Exercise directions:
Rewrite every line between the one holding "You are a computer-use" and the one holding "click(x=1495, y=59)", inclusive, shifting each coordinate in the answers up by 59.

====== Source data ======

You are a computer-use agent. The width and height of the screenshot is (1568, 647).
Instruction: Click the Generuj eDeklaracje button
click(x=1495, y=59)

======
====== Source data ======

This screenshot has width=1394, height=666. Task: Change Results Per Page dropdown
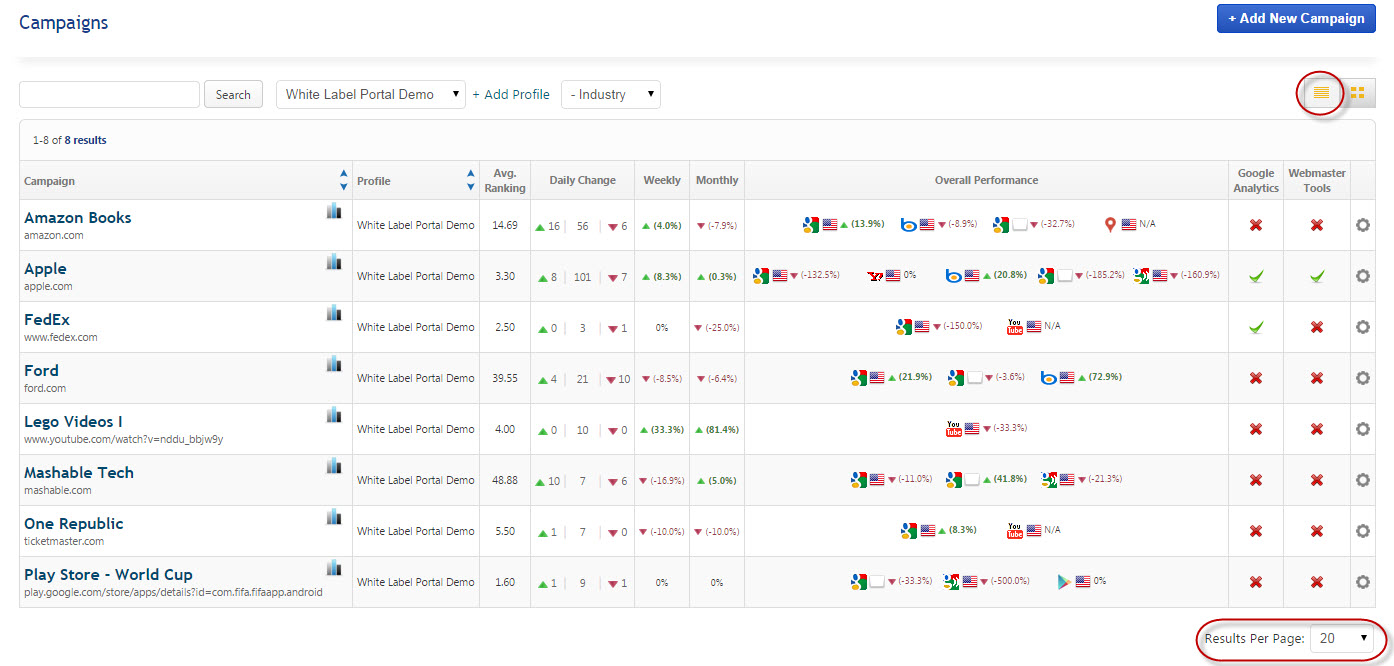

======
====== Source data ======

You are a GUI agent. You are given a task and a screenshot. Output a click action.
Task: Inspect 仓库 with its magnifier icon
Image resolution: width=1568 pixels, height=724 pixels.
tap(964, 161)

======

Answer for the task:
You are a computer-use agent. The width and height of the screenshot is (1568, 647).
Instruction: Click the Generuj eDeklaracje button
click(x=1554, y=118)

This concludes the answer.